* RECORDS FOR THE EXERCISE *
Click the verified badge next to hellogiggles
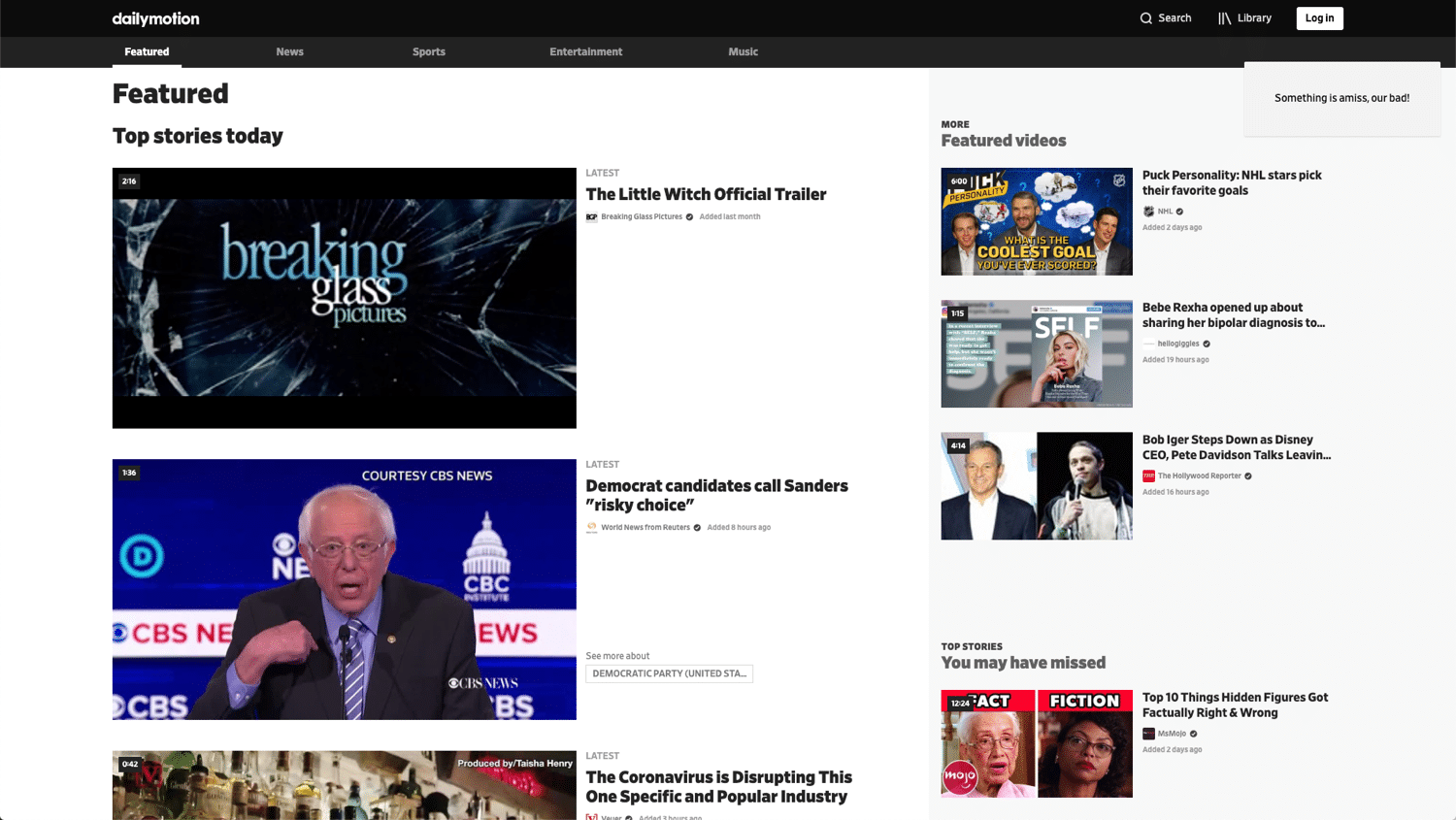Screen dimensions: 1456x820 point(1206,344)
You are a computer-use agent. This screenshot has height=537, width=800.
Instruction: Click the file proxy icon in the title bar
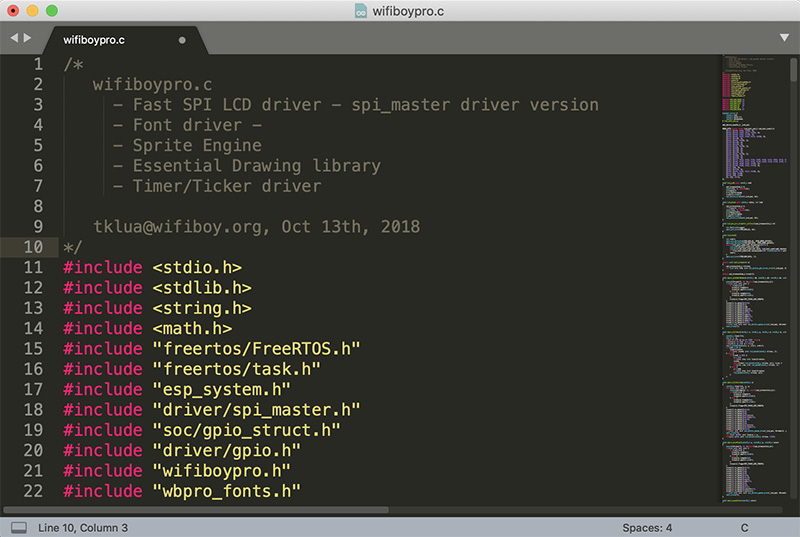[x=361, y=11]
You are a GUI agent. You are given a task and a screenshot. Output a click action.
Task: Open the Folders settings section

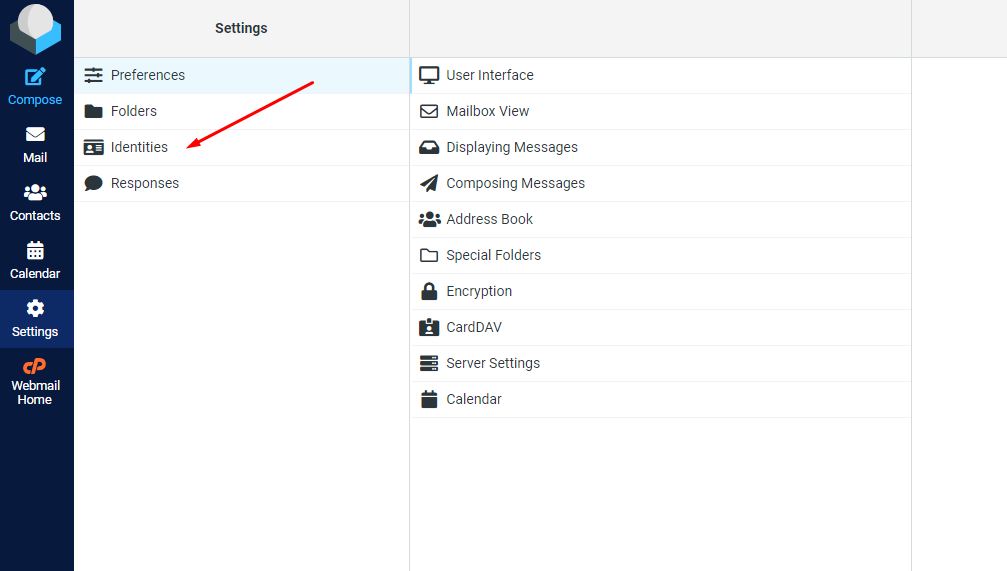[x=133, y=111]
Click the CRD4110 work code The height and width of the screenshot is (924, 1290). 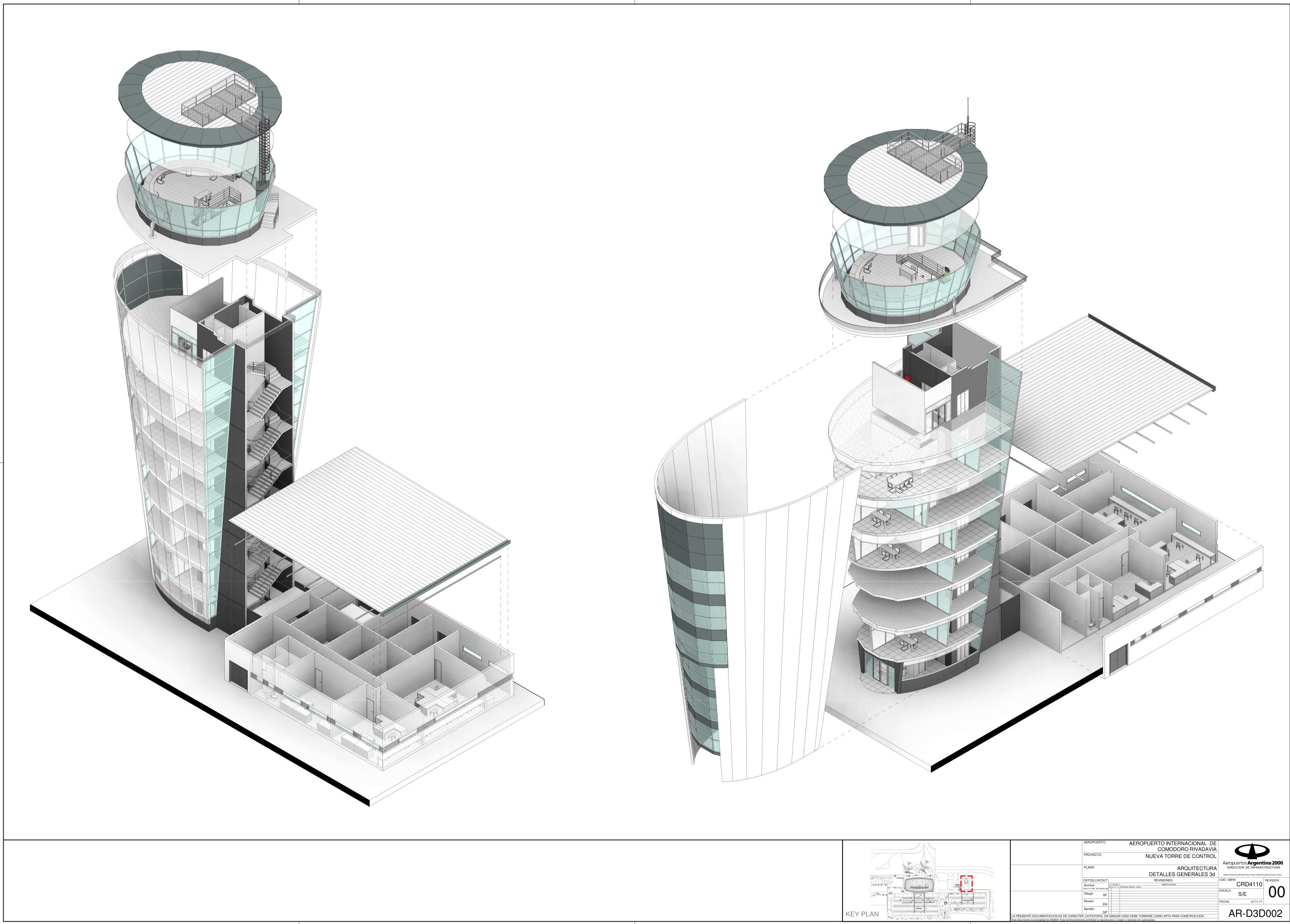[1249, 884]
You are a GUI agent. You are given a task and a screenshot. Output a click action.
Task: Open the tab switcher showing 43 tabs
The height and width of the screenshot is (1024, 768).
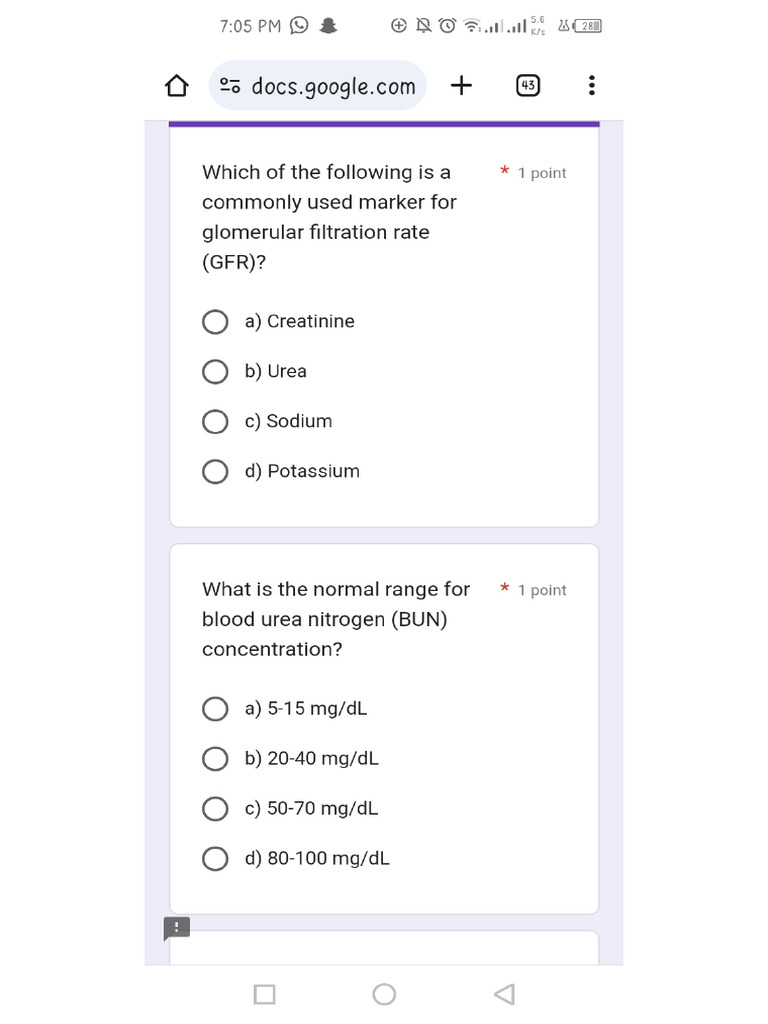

* PROBLEM TO SOLVE *
List each line of the rows above that contains the string "Open". Case counts.

* THE RESULT *
Task: Open the Folders settings section
Task: Open the tab switcher showing 43 tabs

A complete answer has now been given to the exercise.